[Document extract]

────────────────

First-time director Tarantino reportedly had grand visions of including Larry in his later works, which could have seen Larry even cast in Pulp Fiction in some supporting role. Early drafts of Reservoir Dogs had contained a dedication of the script to Lawrence Tierney, but Larry had subsequently managed to incinerate this career bridge as well by his behavior on-set, turning uber-fan Tarantino into an adversary.

Most of the crazy Larry-related Reservoir Dog stories, as recounted by not just Tarantino, but also co-stars Chris Penn, Michael Madsen, and Tim Roth, weren’t really reported in the press until years later, largely when Tarantino and the cast started doing interviews reminiscing about the making of the film for landmarks like the DVD release. Tarantino would recount in an interview with The Guardian, “Tierney was a complete lunatic by that time — he just needed to be sedated. We had decided to shoot his scenes first, so my first week of directing was talking with this ***king lunatic. He was personally challenging to every aspect of filmmaking.”

It was pretty obvious that we had to drop the Tierney cameo. Sexy Dominatrix hurling her whip around willy-nilly had nearly cost Mike an eye. Imagine if Larry attacked one of us, or one of the crew, or even Hill.

If I didn’t call Tierney, he might never call me again. However, formal termination of the relationship was probably advisable, according to attorney Matt, who was concerned I had already made a verbal contract with Tierney. Meaning that Tierney could now come after us for the promised $700 whether we shot with him or not.

This had been a long day already. Mike and I decided we’d just tell Tierney in the morning that the shoot was off for money reasons, not actually fire him, and hopefully that would end things and he’d forget about us. 

As that evening’s work/entertainment, I had already picked up three more of Tierney’s most famous early films at the Santa Monica-based speciality video store Vidiots: 1945’s Dillinger, as well as Born to Kill, and, of course, The Devil Thumbs a Ride, both released in 1947. It seemed pointless to watch them now, but we popped Dillinger in anyway, with the intention of watching just for a few minutes. We couldn’t turn it off.

Dillinger was Tierney’s first starring feature role, and the film that made him a star after RKO loaned him out to the low-budget “Poverty Row” producers at King Brothers and Monogram Pictures. Directed by Max Nosseck, Dillinger was reportedly made for some $65,000, and was done on such a shoestring that it included a “smoke bomb” bank robbery scene that was edited in from the 1937 Fritz Lang film You Only Live Once. Even with his lack of leading role experience, which sometimes is evident in his occasionally flat line delivery here, Tierney radiates a magnetic screen presence. You really can’t take your eyes off him. The film went on to be a huge box office success, grossing at least 2 million on that small budget, and some reports had it as much as 4 million, in 1940s dollars. Tierney became an overnight star.

Tierney and Anne Jeffreys in DILLINGER.

────────────────

[Data supplied]

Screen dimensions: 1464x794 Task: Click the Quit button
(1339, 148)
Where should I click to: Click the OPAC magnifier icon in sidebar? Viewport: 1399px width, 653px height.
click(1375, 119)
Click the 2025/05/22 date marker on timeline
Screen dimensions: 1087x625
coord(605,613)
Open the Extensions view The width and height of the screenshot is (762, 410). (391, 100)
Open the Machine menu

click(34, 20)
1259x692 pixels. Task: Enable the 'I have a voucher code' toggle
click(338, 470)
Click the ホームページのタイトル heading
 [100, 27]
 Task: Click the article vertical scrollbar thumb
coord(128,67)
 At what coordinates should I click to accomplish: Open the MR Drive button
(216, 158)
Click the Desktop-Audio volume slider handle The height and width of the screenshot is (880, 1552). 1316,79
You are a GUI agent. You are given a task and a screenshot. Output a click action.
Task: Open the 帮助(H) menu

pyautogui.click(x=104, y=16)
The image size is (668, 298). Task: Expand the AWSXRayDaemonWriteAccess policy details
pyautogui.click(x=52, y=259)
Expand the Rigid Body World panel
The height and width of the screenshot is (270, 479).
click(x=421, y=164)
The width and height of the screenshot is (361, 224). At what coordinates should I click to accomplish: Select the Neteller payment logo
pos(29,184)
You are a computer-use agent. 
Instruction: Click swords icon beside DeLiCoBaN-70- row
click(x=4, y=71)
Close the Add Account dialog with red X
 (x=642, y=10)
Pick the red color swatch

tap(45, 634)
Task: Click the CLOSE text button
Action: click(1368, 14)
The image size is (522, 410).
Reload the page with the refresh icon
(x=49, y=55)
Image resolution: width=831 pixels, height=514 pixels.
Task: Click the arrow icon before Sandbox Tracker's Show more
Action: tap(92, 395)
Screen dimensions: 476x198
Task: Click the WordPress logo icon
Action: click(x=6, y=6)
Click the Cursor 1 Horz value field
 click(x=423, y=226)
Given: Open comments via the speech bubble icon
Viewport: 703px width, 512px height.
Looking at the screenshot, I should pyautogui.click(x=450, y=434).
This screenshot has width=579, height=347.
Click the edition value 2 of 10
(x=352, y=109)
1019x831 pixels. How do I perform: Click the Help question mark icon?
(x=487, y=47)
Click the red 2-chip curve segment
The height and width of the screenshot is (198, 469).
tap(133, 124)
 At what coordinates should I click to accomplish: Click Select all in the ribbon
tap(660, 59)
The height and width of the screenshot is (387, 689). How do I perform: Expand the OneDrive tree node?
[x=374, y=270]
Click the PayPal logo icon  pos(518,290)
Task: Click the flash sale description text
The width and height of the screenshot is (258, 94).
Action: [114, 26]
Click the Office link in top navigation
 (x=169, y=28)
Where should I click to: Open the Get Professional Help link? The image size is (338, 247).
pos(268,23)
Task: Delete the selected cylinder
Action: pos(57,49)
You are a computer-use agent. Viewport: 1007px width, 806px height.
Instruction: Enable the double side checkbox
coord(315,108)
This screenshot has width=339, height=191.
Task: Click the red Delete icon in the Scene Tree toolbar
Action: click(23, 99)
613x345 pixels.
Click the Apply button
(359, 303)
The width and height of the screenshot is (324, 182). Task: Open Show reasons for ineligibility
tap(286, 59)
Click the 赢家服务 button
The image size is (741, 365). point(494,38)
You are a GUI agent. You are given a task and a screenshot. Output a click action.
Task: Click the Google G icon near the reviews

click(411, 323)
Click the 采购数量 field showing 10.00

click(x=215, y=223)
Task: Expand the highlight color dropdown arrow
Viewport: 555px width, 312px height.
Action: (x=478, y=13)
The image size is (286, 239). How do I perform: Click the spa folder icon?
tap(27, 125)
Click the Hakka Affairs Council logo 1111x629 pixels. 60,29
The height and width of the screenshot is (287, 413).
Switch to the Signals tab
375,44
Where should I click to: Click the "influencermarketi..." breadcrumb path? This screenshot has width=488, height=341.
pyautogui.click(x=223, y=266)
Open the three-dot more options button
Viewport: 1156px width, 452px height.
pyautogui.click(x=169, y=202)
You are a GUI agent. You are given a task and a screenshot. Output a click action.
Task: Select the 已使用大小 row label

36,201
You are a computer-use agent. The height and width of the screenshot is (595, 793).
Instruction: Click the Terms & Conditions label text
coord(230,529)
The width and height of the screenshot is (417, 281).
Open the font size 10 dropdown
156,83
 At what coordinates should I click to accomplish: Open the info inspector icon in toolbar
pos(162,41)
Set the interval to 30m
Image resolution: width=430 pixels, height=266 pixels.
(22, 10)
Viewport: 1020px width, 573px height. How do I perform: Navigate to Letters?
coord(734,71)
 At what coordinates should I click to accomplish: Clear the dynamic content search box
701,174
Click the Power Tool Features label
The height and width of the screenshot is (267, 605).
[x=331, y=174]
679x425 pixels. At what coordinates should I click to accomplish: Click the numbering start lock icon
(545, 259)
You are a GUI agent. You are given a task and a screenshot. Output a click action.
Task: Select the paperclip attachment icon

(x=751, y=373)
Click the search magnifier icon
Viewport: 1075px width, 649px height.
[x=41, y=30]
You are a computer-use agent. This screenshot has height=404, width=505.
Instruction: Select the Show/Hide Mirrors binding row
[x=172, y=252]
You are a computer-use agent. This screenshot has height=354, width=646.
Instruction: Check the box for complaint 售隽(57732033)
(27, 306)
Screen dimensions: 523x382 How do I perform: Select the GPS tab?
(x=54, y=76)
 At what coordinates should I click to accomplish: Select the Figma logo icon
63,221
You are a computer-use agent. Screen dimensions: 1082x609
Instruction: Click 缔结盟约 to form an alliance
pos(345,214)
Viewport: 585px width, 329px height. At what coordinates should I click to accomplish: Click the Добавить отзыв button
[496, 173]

────────────────

[Challenges]
**a.** Answer these questions about the text on Lawrence Tierney:
(i) How much money had been promised to Tierney?
(ii) At which video store were three of Tierney's early films picked up?
(iii) For roughly how much was Dillinger reportedly made?
**b.** Write the next part of the text on Lawrence Tierney, picking up after its final line.

[Results for the exercise]
**a.**
(i) $700
(ii) Vidiots, the Santa Monica-based specialty video store
(iii) Some $65,000

**b.**
There were two more noir classics to go and the night was still young. While Tierney showed great promise in Dillinger, the two RKO films we watched next, The Devil Thumbs a Ride and Born to Kill, showed him really come into his own, on films with larger budgets. In the case of Born to Kill, the film also benefited from the directing skills of one Robert Wise. Like Dillinger, the RKO productions were also filled with terrific supporting actors, who were great foils, of a variety of stripes, against Tierney’s slow-boiling presence. 

Tierney and the great Elisha Cook Jr. in BORN TO KILL.

The 1940s were a time in Hollywood of great faces in the undercard, and Born, in particular, has strong supporting work from the likes of Elisha Cook Jr., as Tierney’s miscreant best friend, in a nice visual continuation of their criminal partnership seen first in Dillinger, where he played one of Dillinger’s gangLarry was at his best when he had a good foil to play off of, and Cook Jr., nervous and much smaller physically than Larry, completed a great onscreen pairing.

Tierney gets ready to ruin the life of nice-guy Ted North in THE DEVIL THUMBS A RIDE.

This trio of films quickly schooled us that Tierney was more than just the photogenic character guy from Reservoir Dogs. He was a legit great actor. This is why he had so many chances at comebacks. He was the definition of acting lightning in a bottle. Not always easy to control, to be sure, but when he delivered, he delivered huge. Tierney radiated malice onscreen in a way that few performers ever have, before or since. In both Born and Devil, he never appears to be acting. It’s more like the real-life actual version of his degenerate criminal characters was dropped into the film. In a time when special effects were in shorter supply in films, Tierney was a special effect via his unique and riveting screen presence. At the time of the RKO films, he was frequently compared to Robert Mitchum, who was also in trouble with the law often, although not as much as Tierney was. Mitchum obviously also shined in his portrayals of criminals, but there was an occasional warmth that peaked through with Mitchum, a humanity… that Tierney seemed to lack, onscreen at least. When Tierney did crack a joke, or attempt a twinkle, it only made him scarier to the audience, even if it briefly fooled or charmed his hapless victims in the actual film. Mitchum could play a hard-boiled hero and have the audience root for him. Tierney, maybe not. If Tierney had portrayed the villain in The Night of the Hunter instead of Mitchum, that already haunting film about an evil preacher chasing two children may have been so terrifying as to be difficult to watch.

After Born to Kill unspooled to its bleak ending, which was the opposite of life-affirming, followed by the famous RKO logo, Mike and I had come to the same conclusion. One of us just had to say it.

“You know, it’s worth trying. This could be great. This guy has more great performances in him,” said Mike.

“Tarantino had to squeeze what he got out of him,” I cautioned. “You can see him cutting around Tierney sometimes, when there were longer dialogue passages.”

“But he had a lot more scenes with Tarantino,” Mike correctly noted. 
“We only have this one to get through.”

“And we’re going to give him a chance to show those comedic skills, that Jerry Seinfeld lost out on,” I added. “We’re going to have to warn the cast and crew before we shoot, though. Let us handle him.”

“If one of us gets killed, just dedicate the movie to me,” Mike said.

“You’re directing, so it probably will be you he gets first,” I half-joked.

So, after being ready to cut and run from the possible madman just hours earlier, we had now decided we had to do this. There were maybe still levels of greatness in Tierney that had never been tapped. We would be the tappers. 

Filmmaking folly, thy name is youth.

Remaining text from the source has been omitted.